DESCRIPTION OF THE TASK:
Retype the records below from their first line through the line containing "1170). tap(747, 369)", and include nothing else.

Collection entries
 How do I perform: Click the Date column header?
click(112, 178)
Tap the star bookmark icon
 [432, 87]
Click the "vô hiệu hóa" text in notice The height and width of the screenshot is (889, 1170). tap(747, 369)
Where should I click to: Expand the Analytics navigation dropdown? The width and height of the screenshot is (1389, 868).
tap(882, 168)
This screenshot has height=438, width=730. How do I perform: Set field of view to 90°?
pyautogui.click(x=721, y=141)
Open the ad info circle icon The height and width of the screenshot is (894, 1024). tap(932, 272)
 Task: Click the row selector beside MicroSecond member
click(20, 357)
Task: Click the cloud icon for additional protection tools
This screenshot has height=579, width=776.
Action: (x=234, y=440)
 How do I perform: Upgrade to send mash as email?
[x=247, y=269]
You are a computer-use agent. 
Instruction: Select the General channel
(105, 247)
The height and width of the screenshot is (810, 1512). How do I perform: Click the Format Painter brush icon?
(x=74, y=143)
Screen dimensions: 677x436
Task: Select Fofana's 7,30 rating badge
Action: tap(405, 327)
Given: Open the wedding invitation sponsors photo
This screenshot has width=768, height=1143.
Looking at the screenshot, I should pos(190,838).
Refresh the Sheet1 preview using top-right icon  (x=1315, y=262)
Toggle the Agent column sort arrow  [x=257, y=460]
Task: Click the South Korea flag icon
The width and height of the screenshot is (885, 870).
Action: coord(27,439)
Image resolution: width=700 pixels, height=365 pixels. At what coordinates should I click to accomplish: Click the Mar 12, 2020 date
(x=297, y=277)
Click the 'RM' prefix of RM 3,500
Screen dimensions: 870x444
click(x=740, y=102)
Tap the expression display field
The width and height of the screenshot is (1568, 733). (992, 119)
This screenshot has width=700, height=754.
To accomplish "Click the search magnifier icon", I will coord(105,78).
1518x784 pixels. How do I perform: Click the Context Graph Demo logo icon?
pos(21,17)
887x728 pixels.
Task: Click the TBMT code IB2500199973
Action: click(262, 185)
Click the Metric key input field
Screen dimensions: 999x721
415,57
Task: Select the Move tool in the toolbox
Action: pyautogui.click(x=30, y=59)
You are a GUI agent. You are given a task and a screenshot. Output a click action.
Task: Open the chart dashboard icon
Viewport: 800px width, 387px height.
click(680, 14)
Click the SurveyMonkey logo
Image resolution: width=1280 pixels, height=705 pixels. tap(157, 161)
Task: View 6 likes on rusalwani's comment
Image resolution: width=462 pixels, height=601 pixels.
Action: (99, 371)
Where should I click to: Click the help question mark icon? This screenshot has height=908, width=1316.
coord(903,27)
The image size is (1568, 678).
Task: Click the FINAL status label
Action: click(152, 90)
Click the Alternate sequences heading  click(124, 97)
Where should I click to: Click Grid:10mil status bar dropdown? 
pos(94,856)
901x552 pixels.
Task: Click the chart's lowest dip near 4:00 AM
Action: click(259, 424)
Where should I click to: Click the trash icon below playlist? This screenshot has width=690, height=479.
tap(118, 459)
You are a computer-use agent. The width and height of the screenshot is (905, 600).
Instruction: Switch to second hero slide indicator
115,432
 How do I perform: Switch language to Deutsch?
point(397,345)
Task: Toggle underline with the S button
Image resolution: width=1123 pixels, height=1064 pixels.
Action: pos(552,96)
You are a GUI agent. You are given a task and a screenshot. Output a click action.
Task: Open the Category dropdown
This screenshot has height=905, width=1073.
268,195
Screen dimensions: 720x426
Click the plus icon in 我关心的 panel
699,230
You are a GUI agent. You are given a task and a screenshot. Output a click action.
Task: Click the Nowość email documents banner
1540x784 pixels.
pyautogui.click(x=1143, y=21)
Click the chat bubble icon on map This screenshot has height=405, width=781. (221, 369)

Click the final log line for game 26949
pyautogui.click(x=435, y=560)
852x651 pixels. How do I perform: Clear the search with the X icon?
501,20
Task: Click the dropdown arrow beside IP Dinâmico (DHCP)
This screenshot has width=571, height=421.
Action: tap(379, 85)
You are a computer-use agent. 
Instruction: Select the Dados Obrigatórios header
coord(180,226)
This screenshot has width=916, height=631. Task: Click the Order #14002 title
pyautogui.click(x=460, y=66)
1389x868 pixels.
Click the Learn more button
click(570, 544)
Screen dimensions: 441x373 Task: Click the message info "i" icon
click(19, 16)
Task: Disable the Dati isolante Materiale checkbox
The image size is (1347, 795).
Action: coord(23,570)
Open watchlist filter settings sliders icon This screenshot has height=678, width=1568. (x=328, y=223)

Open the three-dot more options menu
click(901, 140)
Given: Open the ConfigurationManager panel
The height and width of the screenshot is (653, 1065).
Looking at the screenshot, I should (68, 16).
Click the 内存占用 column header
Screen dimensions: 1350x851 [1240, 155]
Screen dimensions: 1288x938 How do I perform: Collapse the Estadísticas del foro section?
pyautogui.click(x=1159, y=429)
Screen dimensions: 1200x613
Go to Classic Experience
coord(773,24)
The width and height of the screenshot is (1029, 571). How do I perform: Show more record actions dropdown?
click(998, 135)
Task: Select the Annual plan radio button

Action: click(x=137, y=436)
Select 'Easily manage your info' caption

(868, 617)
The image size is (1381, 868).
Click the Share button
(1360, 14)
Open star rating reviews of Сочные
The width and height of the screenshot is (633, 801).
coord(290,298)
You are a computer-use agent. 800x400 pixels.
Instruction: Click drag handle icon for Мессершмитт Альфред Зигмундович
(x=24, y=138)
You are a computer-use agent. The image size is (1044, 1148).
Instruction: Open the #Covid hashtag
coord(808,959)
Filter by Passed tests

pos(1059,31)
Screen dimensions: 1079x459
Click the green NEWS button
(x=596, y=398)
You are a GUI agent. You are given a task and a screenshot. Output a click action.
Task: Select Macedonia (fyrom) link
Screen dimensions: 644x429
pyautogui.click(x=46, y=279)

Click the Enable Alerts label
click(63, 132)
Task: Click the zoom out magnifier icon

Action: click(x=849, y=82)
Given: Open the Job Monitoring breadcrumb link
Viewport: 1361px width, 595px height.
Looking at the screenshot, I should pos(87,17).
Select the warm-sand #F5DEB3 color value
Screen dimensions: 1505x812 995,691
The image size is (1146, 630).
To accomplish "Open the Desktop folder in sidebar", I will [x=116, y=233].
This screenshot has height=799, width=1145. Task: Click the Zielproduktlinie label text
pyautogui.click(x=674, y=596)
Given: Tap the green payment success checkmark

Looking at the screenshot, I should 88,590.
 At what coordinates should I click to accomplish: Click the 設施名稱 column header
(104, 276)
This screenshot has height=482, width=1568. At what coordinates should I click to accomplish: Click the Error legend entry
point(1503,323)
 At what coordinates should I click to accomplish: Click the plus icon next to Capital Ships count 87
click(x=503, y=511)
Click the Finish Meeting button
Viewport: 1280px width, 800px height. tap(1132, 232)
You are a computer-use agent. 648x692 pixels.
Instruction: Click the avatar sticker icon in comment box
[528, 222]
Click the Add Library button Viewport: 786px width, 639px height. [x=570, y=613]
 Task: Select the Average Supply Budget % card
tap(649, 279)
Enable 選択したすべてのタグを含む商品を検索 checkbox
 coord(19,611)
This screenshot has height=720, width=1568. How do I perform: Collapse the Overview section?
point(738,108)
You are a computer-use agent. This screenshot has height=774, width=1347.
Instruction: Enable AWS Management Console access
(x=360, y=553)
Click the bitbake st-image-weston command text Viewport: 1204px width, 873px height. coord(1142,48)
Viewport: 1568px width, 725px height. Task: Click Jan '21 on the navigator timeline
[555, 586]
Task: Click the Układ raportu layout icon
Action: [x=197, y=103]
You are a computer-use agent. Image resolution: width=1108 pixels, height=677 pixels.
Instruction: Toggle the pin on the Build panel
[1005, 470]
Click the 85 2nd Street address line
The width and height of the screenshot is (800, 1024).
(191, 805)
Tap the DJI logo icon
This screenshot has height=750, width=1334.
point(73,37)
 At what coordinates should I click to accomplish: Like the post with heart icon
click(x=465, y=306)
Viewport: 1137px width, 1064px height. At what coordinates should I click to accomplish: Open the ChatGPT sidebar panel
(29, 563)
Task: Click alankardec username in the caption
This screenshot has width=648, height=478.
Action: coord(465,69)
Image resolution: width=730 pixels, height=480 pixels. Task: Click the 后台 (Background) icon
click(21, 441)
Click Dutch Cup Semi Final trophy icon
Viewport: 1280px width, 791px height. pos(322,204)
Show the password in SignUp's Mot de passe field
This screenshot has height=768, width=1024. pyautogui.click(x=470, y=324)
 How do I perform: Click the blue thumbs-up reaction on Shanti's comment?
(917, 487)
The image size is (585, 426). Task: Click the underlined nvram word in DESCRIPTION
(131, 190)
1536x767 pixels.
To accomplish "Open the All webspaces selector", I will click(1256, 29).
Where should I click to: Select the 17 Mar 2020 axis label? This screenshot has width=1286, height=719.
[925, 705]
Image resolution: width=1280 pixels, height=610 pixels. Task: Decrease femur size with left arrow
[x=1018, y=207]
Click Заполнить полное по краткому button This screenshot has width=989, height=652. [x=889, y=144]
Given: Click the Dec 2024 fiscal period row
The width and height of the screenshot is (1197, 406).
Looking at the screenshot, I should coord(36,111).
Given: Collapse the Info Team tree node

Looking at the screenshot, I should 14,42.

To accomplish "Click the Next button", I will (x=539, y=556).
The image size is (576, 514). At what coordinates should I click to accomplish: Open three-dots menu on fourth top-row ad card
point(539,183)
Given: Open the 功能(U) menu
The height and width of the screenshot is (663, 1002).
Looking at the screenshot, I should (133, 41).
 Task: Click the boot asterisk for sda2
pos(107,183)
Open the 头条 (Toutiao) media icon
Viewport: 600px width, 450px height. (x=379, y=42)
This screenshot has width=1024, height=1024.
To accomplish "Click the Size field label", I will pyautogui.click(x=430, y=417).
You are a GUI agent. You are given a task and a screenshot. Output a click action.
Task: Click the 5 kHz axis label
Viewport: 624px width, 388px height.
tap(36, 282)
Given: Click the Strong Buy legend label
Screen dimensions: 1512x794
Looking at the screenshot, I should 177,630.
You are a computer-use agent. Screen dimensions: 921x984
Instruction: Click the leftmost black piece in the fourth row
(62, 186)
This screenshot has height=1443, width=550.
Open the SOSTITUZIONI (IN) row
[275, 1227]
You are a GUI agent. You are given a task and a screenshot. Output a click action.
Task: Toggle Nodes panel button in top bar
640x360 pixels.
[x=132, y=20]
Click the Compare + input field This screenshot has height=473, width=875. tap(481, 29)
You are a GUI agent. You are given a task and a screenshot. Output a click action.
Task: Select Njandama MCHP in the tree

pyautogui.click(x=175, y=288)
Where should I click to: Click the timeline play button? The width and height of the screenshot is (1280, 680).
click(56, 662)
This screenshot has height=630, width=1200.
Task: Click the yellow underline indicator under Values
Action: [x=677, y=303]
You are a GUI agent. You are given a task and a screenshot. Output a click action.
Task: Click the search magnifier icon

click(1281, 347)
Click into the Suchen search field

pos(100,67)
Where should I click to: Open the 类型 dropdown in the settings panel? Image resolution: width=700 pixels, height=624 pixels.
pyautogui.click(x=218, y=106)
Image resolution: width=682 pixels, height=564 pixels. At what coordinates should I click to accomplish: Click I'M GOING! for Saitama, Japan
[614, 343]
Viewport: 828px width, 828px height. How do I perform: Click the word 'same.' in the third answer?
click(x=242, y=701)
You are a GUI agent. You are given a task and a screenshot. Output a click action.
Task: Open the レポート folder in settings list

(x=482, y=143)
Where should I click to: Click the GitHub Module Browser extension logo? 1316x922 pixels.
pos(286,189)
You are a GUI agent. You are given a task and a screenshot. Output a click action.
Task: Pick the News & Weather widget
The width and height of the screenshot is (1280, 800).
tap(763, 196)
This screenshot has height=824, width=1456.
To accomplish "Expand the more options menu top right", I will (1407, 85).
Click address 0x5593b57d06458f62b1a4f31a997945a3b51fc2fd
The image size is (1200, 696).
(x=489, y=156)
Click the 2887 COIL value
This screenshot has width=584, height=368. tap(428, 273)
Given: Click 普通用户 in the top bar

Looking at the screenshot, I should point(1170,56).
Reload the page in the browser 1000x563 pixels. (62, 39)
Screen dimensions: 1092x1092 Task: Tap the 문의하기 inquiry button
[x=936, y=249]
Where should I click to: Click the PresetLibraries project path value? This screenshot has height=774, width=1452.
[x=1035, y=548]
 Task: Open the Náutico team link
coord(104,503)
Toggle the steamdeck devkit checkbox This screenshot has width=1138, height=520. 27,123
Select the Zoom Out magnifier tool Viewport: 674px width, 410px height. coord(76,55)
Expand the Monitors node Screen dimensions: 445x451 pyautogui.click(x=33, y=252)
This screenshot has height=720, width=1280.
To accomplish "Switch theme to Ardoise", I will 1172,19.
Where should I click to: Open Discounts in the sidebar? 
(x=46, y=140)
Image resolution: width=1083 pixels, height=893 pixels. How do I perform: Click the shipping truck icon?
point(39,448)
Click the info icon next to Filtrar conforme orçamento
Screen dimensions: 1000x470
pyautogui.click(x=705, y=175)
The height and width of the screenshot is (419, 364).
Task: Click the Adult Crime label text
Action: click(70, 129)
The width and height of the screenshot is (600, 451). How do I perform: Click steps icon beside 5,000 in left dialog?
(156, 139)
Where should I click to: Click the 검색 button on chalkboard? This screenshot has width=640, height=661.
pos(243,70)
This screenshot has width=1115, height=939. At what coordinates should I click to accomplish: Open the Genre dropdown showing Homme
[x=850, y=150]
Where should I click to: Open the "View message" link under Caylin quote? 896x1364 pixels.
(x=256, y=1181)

OUTPUT BELOW:
 How do I perform: Click the Date column header?
click(112, 178)
Tap the star bookmark icon
 [432, 87]
Click the "vô hiệu hóa" text in notice The height and width of the screenshot is (889, 1170). tap(747, 369)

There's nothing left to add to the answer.